But while Home Depot is seeing what they say is the narrowest performance gap in some time between its two consumers, those DIY everyday customers and what they call pros, there's still a stark difference between just how much people are spending compared to last year, especially on those big ticket items. On the call Home Depot's executive vice president of merchandising weighed in. Take a listen.

BILLY BASTEK: Comp transactions or those over $1,000 were down 5.2% compared to the third quarter of last year. We continue to see softer engagement in big ticket discretionary categories like flooring, countertops, and cabinets. However, we saw big ticket strength in pro-heavy categories like roofing, insulation, and portable power.

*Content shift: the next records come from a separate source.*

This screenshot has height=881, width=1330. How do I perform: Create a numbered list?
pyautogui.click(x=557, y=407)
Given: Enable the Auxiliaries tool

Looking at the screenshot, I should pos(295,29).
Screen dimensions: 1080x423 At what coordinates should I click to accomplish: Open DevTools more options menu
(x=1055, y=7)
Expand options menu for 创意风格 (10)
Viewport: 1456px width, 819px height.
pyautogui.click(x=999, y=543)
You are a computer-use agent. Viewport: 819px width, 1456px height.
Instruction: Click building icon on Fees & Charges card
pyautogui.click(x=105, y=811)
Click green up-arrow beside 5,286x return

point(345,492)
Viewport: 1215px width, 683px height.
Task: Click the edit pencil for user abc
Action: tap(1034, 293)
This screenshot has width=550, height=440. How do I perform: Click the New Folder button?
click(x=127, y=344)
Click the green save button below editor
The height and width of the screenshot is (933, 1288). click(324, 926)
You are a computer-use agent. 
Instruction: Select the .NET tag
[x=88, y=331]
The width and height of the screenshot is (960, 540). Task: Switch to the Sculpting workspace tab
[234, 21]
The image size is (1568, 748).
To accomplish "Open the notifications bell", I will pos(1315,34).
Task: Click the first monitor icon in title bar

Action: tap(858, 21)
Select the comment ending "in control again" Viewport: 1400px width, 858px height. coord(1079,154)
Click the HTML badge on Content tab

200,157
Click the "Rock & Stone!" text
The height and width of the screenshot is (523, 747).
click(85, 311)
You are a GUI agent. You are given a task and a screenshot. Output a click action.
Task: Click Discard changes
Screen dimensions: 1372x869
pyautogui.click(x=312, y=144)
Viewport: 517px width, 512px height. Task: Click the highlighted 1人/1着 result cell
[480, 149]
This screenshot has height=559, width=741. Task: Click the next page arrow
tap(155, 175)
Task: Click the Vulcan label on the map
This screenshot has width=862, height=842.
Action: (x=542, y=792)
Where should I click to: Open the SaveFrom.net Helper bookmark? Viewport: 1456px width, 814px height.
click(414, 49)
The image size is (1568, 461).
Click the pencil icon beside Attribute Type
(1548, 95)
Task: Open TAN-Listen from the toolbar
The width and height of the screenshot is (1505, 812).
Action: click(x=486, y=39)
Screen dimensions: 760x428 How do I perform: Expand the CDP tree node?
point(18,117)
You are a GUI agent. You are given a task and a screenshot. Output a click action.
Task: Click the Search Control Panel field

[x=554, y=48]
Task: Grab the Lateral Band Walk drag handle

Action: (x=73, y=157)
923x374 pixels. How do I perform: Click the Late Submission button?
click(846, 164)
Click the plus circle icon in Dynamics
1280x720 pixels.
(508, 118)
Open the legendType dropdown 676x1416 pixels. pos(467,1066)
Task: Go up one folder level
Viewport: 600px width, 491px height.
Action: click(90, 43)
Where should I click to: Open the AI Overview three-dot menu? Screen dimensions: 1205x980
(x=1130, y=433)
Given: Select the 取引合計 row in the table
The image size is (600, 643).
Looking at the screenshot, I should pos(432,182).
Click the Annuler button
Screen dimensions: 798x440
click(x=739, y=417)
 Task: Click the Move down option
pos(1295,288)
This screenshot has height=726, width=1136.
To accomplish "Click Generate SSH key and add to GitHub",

BROOKE DIPALMA: But Halloween items did have a record year in sales for Home Depot both in store and online, and the company also said its performance in the first two weeks of Q4 are on track to achieve its full year 2023 guidance. Now, Home Depot did narrow that prior guidance range. The company now expects sales to drop between 3% to 4% compared to last year. Adjusted earnings per share are also expected to decrease 9% to 11% year over year as Home Depot really looks to find its footing here.

CEO Ted Decker did say on the call that it's looking to build a balance between growth and transaction volume and in ticket sizes, and this also comes at a time where there are higher interest rates weighing on consumers' abilities to finance their purchases, as well as lower commodity prices like in copper and lumber that ultimately did drive lower ticket sizes.

But Home Depot seems to be winning over Wall Street today. It is one of the top trading tickers on Yahoo Finance's website, and it's on track to see the biggest intraday gain in 11 months, and on pace for its largest percent increase since November of 2022, so certainly lots of excitement for Wall Street, but Home Depot has a long way ahead if we ever will see it get that uptick in those big ticket items once again like we saw a few years ago.

AKIKO FUJITA: Yeah, those interest rates always sort of creeping into the conversation, particularly around home renovation. Brooke DiPalma with the breakdown of Home Depot results. Thanks so much for that.